- Given request -
Answer these from the text below about Niki Lauda and hitting rock bottom:
(a) How many races of the season did Niki miss after his recovery?
(b) By the end of which season did he become world champion?
(c) How long did it take the network to fire Conan O'Brien after he took over The Tonight Show?

- Text -
When he woke up, he was in pain. He had lost half his right ear, and his face would never be the same. Just shy of a miracle, Niki recovered in six weeks — and got back into his car. He missed a mere two races of the season, and yet, to add insult to injury, he lost the title of world champion to his arch nemesis, James Hunt, by one point.

Imagine how that must have felt — to nearly die and then come back — and lose by one point. For Niki Lauda, this was it: rock bottom. He had been destroyed physically and psychologically. What did Niki do?

On the first day of the next season, he showed up for practice. He drove. He studied. Niki tweaked his car. And by the end of the 1977 season, he became world champion.

The universe works in mysterious ways. Common sense will tell you: Wow, here’s a guy who succeeded despite his setbacks. Here’s an interesting question: What if he succeeded because of them?

It’s nearly impossible to see it when you’re in the middle of it, but there’s true beauty in hitting rock bottom: It’ll break you into a thousand pieces, but then, you’ll be on solid ground — maybe for the first time.

You won’t need further dampers. There’ll be no more uncertainty. You’ve lost. In fact, you’ve lost so much, you’ve got nothing left to lose — so you might as well start building.

In 2009, after decades of hard work, late night talk show host Conan O’Brien achieved his dream: He took over The Tonight Show from Jay Leno. It took just nine months for the network to fire him. It was a PR disaster of epic proportions. Leno came out of retirement and grabbed the show right back. Can you feel the humiliation?

- Information shown -
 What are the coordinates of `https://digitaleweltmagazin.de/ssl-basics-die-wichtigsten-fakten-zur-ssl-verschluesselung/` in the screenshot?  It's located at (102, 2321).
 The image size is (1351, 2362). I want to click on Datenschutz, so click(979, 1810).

- Response to this exercise -
(a) Two races.
(b) The 1977 season.
(c) Nine months.